Cartuchos de 13 lotes identificados no levantamento foram utilizados em mais de um crime. Balas de nove deles deixaram um rastro de sangue em pelo menos dois estados. O lote identificado do em mais ocorrências é o UZZ18, comprado pela Polícia Federal em 2006. Projéteis que o integravam foram usados no assassinato de Marielle e Anderson; numa guerra entre traficantes em São Gonçalo; no roubo a uma agência dos Correios em Serra Branca, na Paraíba; e em duas chacinas com participação de policiais militares na Região Metropolitana de São Paulo.
A mais recente dessas chacinas, ocorrida em 2015 na cidade de Osasco, deixou 17 vítimas, e cartuchos do lote UZZ18 foram apreendidos em dois locais de execução.
O lote BAY18, comprado pela PM de São Paulo em 2007, foi o segundo mais encontrado em ocorrências: bandidos descarregaram parte de seus cartuchos nas duas chacinas de São Paulo, na guerra do tráfico em São Gonçalo e no episódio que ficou conhecido como Noite do Terror de Londrina, no Paraná, em que um grupo de extermínio formado por policiais matou 11 pessoas para retaliar o assassinato de um soldado da PM.
Em comum, os dois lotes mais identificados em crimes têm um alto número de cartuchos: o UZZ18 é composto por 2.463.000 projéteis; já o BAY18, por 3.974.350 — ambos são muito maiores que o padrão de 10 mil, estabelecido pelo Exército (responsável pelo controle de munição no país) numa portaria de 2004, válida até hoje.
Dificuldade para apurar
O promotor Marcelo Oliveira, do Ministério Público de São Paulo, afirma que, quando investigou a chacina de Osasco, o tamanho dos lotes inviabilizou o rastreamento da munição:
— Se um mesmo número de lote é colocado numa quantidade grande de cartuchos, rastrear se torna algo impossível. A marcação perde o sentido se os lotes forem grandes demais. Em tese, a marcação existe para que seja possível refazer o caminho do lote e descobrir onde houve o desvio. No caso de lotes com mais de 2 milhões de unidades, distribuídos por vários batalhões, isso é um problema.
Controle mais frouxo
Em abril do ano passado, o presidente Jair Bolsonaro revogou três portarias do Comando Logístico do Exército que criavam regras para facilitar o rastreamento de armas e munição. Uma delas determinava que, a cada dez mil unidades comercializadas, “deveria ser utilizado um único código de rastreabilidade, podendo ser marcadas frações menores até um mínimo de mil unidades”.

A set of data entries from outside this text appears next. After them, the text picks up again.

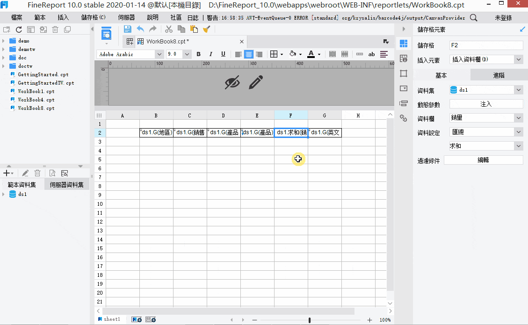Click the Undo arrow icon
This screenshot has height=325, width=528.
click(x=140, y=29)
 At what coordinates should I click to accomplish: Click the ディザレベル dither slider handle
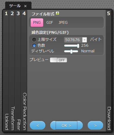coord(71,52)
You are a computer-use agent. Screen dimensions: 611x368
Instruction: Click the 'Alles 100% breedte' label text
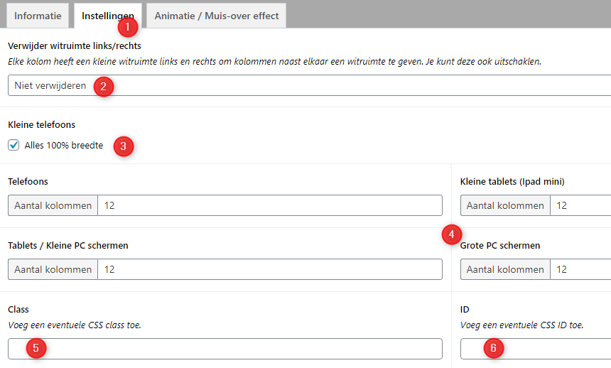click(64, 146)
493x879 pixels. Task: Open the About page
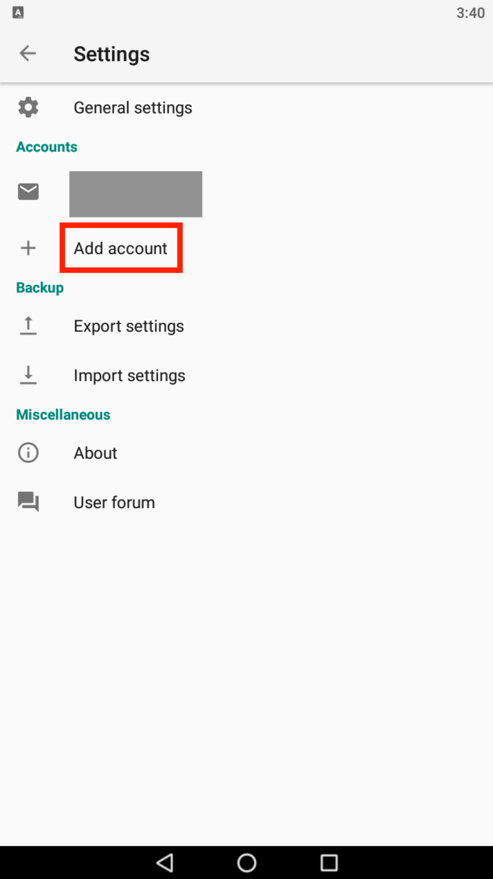click(x=95, y=453)
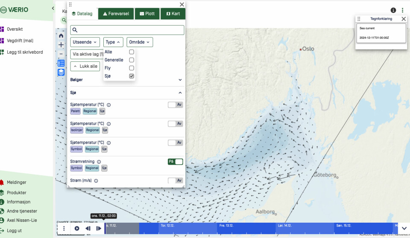Check the Fly type filter
The height and width of the screenshot is (238, 410).
point(132,68)
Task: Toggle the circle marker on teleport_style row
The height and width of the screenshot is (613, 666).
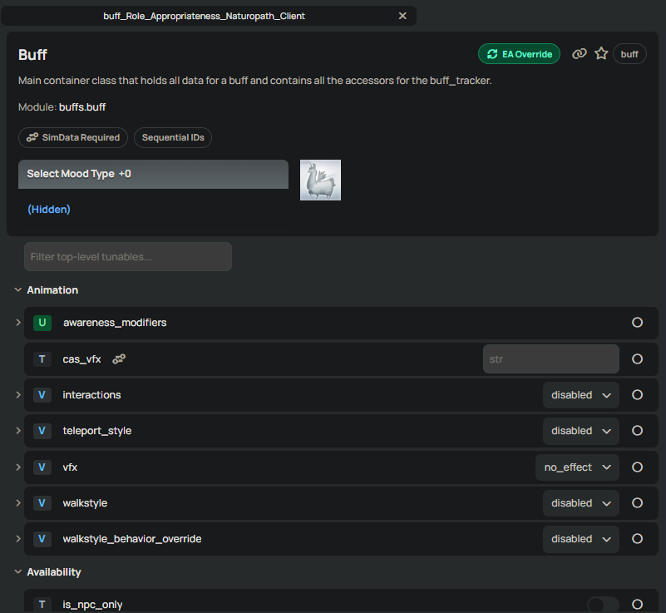Action: (x=638, y=431)
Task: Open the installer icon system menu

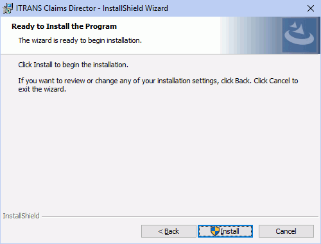Action: 8,8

No levantamento do EXTRA e do Instituto Sou da Paz, foi constatado que a marcação dos lotes ajudou a polícia a chegar aos autores de cinco crimes. Nesses casos, os lotes eram pequenos, distribuídos a poucos batalhões. Projéteis de um deles também foram usados na execução da juíza Patrícia Acioli, em 2011.
Os cartuchos do lote ADA43, encontrados no local do crime, só haviam sido distribuídos a dois quartéis — num deles, o 7º BPM, de São Gonçalo, estavam lotados vários policiais alvos de decisões da juíza por integrarem um grupo de extermínio.

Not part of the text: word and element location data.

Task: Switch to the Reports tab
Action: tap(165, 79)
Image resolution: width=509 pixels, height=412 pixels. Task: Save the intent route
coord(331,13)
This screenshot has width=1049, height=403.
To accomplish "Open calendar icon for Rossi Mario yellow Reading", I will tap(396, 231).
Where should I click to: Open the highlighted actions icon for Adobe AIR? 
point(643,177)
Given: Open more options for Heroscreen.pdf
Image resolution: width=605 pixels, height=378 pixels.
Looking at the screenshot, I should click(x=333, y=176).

A investigação do crime também revelou o descontrole na gestão de munição do batalhão, o que possibilitou o desvio dos cartuchos. Uma perícia feita na unidade apontou que o uso dos lotes era registrado em um quadro negro, com giz. Onze PMs de São Gonçalo foram condenados pelo homicídio da juíza.
Treze instituições — Polícia Federal, Forças Armadas, secretarias de administração penitenciária, polícias de cinco estados — compraram 76 dos 145 lotes identificados no levantamento.

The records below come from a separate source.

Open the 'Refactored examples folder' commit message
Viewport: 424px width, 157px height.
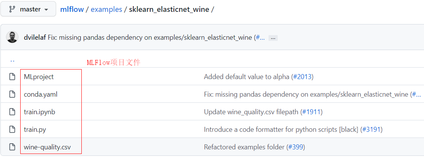pyautogui.click(x=244, y=147)
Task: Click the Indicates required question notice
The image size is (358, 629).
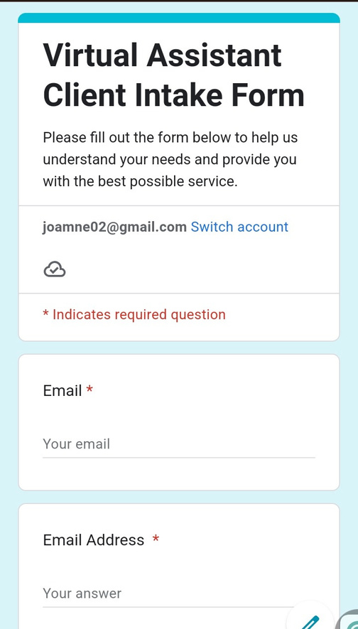Action: pos(134,314)
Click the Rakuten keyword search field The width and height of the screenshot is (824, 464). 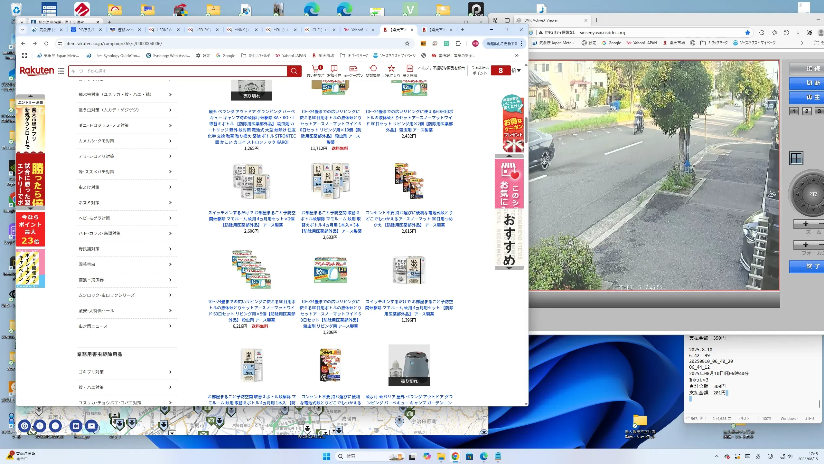point(177,71)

Segundo Bruno Langeani, gerente do Instituto Sou da Paz, existem quatro modalidades de desvios de munição para criminosos:
— Há o desvio de pequenas quantidades, em que agentes se beneficiam da falta de controle das corporações. Também existem esquemas de desvio em escala industrial, nos quais quem deveria controlar a munição é responsável pelos furtos. Outra modalidade é o desvio de munição de treino por instrutores, que forjam consumo. Por fim, há o que ocorre em treinamentos de agentes, nos quais munição já usada, que deveria ser descartada, é recarregada e vendida.